[Excerpts from a dataset]

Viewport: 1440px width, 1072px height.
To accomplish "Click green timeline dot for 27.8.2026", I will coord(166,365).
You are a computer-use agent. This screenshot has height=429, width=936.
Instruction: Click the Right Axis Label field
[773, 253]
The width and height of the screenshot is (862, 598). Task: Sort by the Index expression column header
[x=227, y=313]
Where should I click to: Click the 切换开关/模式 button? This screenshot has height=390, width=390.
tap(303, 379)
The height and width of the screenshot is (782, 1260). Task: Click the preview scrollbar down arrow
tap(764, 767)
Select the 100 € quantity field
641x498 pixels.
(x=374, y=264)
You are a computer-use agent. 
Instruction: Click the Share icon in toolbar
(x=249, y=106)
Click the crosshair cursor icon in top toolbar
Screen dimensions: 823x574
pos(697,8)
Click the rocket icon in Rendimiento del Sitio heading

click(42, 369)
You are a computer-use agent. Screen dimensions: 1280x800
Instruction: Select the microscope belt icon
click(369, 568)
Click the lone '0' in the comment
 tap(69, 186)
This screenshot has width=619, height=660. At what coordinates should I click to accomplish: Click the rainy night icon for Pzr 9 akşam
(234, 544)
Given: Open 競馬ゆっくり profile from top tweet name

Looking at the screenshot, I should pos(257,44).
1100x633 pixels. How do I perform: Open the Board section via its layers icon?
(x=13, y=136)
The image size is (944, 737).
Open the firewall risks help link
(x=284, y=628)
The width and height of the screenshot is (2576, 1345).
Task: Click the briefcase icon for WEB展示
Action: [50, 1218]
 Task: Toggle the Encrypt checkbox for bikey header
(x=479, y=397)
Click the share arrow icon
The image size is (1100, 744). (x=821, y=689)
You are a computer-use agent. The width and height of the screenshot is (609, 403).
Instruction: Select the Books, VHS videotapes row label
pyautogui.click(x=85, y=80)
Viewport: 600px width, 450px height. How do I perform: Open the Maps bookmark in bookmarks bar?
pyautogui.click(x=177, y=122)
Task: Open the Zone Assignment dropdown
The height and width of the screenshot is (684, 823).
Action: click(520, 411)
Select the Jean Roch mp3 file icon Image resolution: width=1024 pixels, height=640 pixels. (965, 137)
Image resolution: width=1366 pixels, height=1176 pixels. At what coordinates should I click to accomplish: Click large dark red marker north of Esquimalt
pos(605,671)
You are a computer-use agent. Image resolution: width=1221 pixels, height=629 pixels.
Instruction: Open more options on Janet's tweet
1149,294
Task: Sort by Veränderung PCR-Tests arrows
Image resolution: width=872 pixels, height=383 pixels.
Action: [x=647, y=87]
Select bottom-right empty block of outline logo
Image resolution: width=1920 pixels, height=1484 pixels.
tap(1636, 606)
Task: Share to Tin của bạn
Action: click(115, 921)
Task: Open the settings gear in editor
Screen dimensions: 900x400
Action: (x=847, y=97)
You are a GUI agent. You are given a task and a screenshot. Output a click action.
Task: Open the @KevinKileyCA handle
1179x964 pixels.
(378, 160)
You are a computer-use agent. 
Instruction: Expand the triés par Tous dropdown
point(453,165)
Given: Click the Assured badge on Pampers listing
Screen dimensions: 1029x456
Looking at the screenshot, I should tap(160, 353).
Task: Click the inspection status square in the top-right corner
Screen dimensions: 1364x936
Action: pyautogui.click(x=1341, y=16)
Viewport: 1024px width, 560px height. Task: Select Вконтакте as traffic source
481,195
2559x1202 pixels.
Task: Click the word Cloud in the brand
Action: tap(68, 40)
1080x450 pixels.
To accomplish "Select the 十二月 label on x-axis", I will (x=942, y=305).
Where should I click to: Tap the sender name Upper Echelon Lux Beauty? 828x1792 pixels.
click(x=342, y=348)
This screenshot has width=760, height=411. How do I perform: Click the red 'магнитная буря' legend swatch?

Task description: Using the data above, reproduce exactly the lines from the line that contains "You are a GUI" through the line that contains "Given: Click the", including both.

Response for this exercise:
You are a GUI agent. You are given a task and a screenshot. Output a click action.
Task: Open the @KevinKileyCA handle
1179x964 pixels.
(378, 160)
You are a computer-use agent. 
Instruction: Expand the triés par Tous dropdown
point(453,165)
Given: Click the Assured badge on Pampers listing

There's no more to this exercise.